Będą zmiany w G2? Zastanawiające słowa właściciela

Wiatr nowych zmian nad zespołem CS:GO G2 Esports. Wiele wskazuje na to, że przetasowanie jest nieuniknione, a wodą na młyn plotek stały się słowa jednego z założycieli organizacji.

Nie tak miał wyglądać ten sezon w wykonaniu G2 Esports. Wykupienie młodego Ilji "m0NESY'ego" Osipowa za milion dolarów z Natus Vincere i sprowadzenie nowego prowadzącego w osobie Aleksiego "Aleksib" Virolainena powinno przynieść efekty miesiące temu. Tymczasem wydaje się, że z turnieju na turniej jest coraz gorzej. Wątpliwości pojawiły się również w głowie Carlosa "ocelote'a" Rodrígueza Santiago, który jest Dyrektorem Generalnym i jednym z założycieli organizacji.

Zobacz wideo F1 22 NA PS5. Nowi kierowcy, najnowszy tor, duże zmiany w menu

Wyniki G2 Esports są poniżej oczekiwań

Początki odświeżonego G2 nie zapowiadały tak miernych rezultatów. Zespół poradził sobie przyzwoicie w grupowej fazie BLAST Premier Spring, lecz co najważniejsze zajął drugie miejsce na IEM-ie Katowice. Tam "Samuraje" pokazali prawdziwy pazur i dopiero FaZe Clan okazał się od nich lepszy w finale. Błyszczał "m0NESY", który zupełnie nie pokazywał po sobie presji, z kolei "Aleksib" jakby tchnął w skład nowe życie i odświeżył go we właściwy sposób.

Był to jednak krótkotrwały efekt nowej miotły. Ledwie kilka tygodni po zmaganiach w katowickim Spodku G2 wzięło udział w ESL Pro League. Liga zupełnie nie poszła drużynie, która odpadła już w fazie grupowej po kilku uwłaczających porażkach. 

Potem nie doszło do konkretnej poprawy. G2 wypadło z PGL Majora Antwerpii, będąc o krok od play-offów. Na IEM Dallas weszło do pierwszej szóstki, lecz od razu zgasiła ich brazylijska FURIA. Finały BLAST Spring poszły mu nieco lepiej - zespół wyrzuciło dopiero Vitality po zażartych derbach w półfinale. 

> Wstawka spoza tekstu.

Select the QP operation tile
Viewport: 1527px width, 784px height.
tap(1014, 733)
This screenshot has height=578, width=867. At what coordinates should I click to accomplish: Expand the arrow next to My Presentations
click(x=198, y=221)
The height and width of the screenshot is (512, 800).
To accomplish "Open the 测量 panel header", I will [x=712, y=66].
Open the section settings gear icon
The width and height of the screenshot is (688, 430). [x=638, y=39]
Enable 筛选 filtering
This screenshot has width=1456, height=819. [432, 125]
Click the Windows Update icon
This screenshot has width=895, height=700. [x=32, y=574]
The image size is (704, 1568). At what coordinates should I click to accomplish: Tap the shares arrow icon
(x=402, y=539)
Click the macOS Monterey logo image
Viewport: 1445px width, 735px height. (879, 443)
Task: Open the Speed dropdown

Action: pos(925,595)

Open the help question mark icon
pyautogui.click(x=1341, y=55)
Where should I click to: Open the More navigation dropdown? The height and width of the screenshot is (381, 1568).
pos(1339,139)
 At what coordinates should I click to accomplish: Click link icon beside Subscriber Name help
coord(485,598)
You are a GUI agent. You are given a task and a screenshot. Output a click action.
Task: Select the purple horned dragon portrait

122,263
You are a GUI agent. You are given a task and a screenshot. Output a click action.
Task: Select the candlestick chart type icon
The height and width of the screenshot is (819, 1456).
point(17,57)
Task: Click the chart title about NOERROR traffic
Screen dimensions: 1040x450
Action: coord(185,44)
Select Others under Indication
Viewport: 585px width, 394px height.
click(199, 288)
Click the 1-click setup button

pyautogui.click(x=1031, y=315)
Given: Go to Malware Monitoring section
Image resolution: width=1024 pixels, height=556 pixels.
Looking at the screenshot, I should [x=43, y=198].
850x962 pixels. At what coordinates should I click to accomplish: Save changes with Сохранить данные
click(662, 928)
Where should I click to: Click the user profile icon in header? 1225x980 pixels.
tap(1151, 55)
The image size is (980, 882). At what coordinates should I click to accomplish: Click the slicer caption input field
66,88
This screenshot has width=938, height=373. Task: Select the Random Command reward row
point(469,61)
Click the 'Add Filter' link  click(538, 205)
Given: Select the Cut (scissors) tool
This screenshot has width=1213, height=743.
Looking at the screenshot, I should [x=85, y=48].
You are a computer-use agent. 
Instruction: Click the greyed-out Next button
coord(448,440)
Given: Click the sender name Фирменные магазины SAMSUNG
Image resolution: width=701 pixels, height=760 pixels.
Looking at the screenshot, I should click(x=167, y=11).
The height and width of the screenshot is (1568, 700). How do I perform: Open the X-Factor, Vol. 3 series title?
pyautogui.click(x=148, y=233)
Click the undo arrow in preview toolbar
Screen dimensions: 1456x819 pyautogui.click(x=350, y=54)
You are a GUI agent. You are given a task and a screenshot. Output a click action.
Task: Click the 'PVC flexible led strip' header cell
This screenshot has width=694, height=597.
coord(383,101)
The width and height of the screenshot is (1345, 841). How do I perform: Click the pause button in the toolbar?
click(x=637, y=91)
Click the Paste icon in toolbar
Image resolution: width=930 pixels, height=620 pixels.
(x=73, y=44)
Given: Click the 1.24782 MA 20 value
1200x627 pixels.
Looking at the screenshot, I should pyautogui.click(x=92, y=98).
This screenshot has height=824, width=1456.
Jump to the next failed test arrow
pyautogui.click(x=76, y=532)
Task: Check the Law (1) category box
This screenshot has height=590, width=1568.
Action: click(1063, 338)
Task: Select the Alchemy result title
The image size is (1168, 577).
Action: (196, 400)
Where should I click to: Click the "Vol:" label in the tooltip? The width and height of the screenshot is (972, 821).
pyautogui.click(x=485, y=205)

Idealną okazją na przełamanie miał być IEM Kolonia. Wielki turniej i ostatnia szansa na zapunktowanie przed przerwą wakacyjną. Piątka G2 musiała wszystkim dużo udowodnić - fanom, organizacji, ale i samym sobie. 

Zamiast rozwiać pewne rozterki i wątpliwości, pojawiło ich się jednak jeszcze więcej. G2 zawiodło, odpadając na szczeblu grupowym. Najbardziej ośmieszyła ich wejściowa porażka, jaką ponieśli przeciwko Movistar Riders. Niedoceniani Hiszpanie załatwili ich 2:0 bez większych kłopotów. G2 zaczęło wakacje znacznie szybciej niż przewidywano, ale nie był to wcale powód do radości.

Zmiany w G2 Esports są nieuniknione?

G2 to projekt zbyt renomowany i kasowy, ażeby pozwalać sobie na tak mierne rezultaty. W tym roku liczono na progres i przełamanie dwuipółrocznej posuchy bez trofeów. Poprzedni sezon "Samurajowie" kończyli finałem Majora w Sztokholmie. Teraz o takim wyniku mogą co najwyżej pomarzyć.

Dlatego też nie dziwi fakt, że coraz głośniej przytacza się temat zmian. Widać słabe elementy, a nawet pobieżny obserwator wnet stwierdzi, iż coś w strukturze ewidentnie nie funkcjonuje jak powinno. 

Ploteczki nasiliły się tylko po krótkim, lecz dość dosadnym wpisie "ocelote'a", który dał znać fanom, że martwi go istota problemu i rozważa możliwe rozwiązania.

Beznadziejnie jest myśleć, że wakacyjna przerwa w CS:GO zaczyna się wtedy, kiedy jesteśmy do bani. Mam dużo do przemyślenia.

Jeśli takie słowa pisze osoba stojąca na czele takiego kolosa jak G2, wiedz, że coś się święci. W kontekście potencjalnych zmian najczęściej wspomina się o osobach Aleksiego "Aleksib" Virolainena i Audrica "JACKZ'a" Juga. Następne tygodnie najpewniej rozwieją wszelkie wątpliwości.